In the present study in neuronal/glial mixed culture, Aβ uptake by microglia was detected in both conditions stimulated by freshly prepared Aβ for 3 days and by aggregated Aβ for 1 or 2 days. It was reported that uptake of soluble Aβ monomer would be observed in resting microglia and the soluble Aβ uptake would not activate microglia [29], on the other hand, uptake of aggregated Aβ was reported to activate microglia [30]. In the present study, microglial morphology incorporating Aβ looked to be activated (data not shown); suggesting that microglia might incorporate Aβ as the aggregated Aβ which is formed in the medium.

Furthermore, in the present study, when neuronal/glial mixed culture was stimulated with freshly prepared Aβ for 3 days, MFG-E8 was detected around the nuclei of Iba-1-positive microglia incorporating Aβ. When aggregated Aβ was added to neuronal/glial mixed culture, Aβ on the slide glass was surrounded with MFG-E8 on day 1, and then followed by uptake into cells on day 2. These results suggest that aggregated Aβ bound with MFG-E8 would be incorporated by microglia.

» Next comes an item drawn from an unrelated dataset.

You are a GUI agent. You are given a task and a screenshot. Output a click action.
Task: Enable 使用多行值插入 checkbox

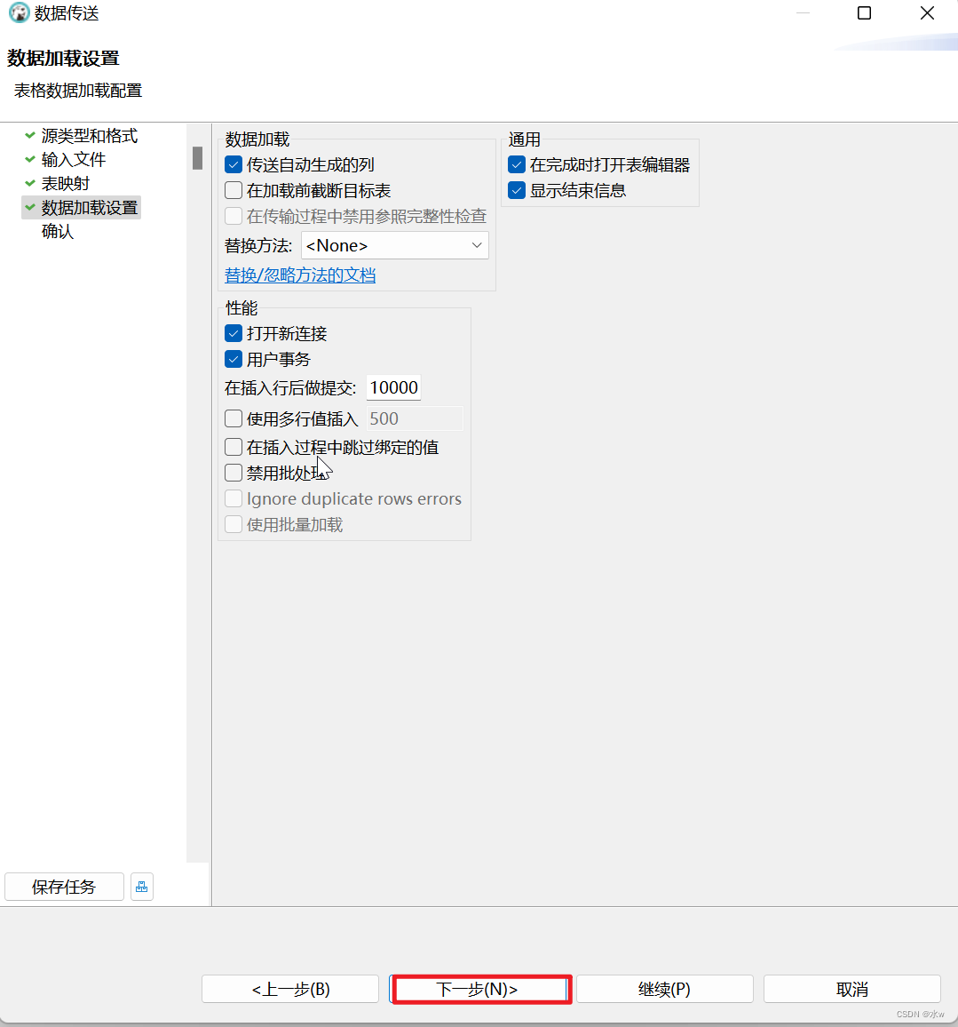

MFG-E8 has been considered to be an adaptor protein for phagocytosis of apoptotic cells. It is reported that MFG-E8 binds to PS and that RGD motif of MFG-E8 binds to a VR of macrophage, thereby, macrophage can recognize and uptake the cells [14]. In co-culture of neurons and microglia, it is reported that NO derived from LPS-stimulated microglia causes exposure of PS on neurons and that microglia recognize neuronal PS to uptake the neurons [15]. It has been reported that MFG-E8 was used for phagocytosis of apoptotic cells as described above; however, in our present results, MFG-E8 might be used also for Aβ uptake as well as apoptotic cell phagocytosis.

To assess the cellular derivation of MFG-E8, we examined the expression of MFG-E8 in astrocyte culture and in microglia culture. In peripheral tissues, MFG-E8 protein was mainly released from macrophages and used for phagocytosis [13]. It was reported that microglia derived from MFG-E8 knockout mice could endocytose neurons using MFG-E8 containing in the conditioned medium of astrocytes derived from wild-type mice [16]. However, the details of the expression pattern in MFG-E8 protein was unclear in the brain. The present study demonstrated that astrocytes expressed both of long- and short-forms of MFG-E8 and released them, and that microglia expressed only long-form of MFG-E8.

Stimulation by aggregated Aβ for 24 h did not significantly affect the expressions of MFG-E8 in astrocytes and microglia, and the protein levels of MFG-E8 in the medium were neither affected. On the other hand, when microglia culture was incubated with ACM for 24 h, MFG-E8 protein in microglial cell lysate tended to increase. It is likely that microglia might utilize MFG-E8 released from astrocytes as well as that expressed in themselves, although the possibility is not excluded that some factors in ACM increase MFG-E8 expression in microglia culture.

Furthermore, the binding between TG2 and MFG-E8 was confirmed in microglial homogenates by immunoprecipitation. It is possible that TG2/MFG-E8 complex might be involved in the recognition and phagocytosis of aggregated Aβ by microglia. The binding of MFG-E8 with TG2 in cells is the first report, even though TG2 was reported to bind each of MFG-E8 and VR using recombinant proteins [31].

In conclusion, TG2 and MFG-E8 might be involved in microglial Aβ uptake. Astrocytes expressed MFG-E8 and released it into the medium. It is likely that microglia might use MFG-E8 released from astrocytes as well as from microglia. The direct binding between MFG-E8 and TG2 was confirmed in microglial cell lysate. Altogether, Aβ/MFG-E8/TG2/VR might be a novel combination of the mechanism for aggregated Aβ uptake by microglia.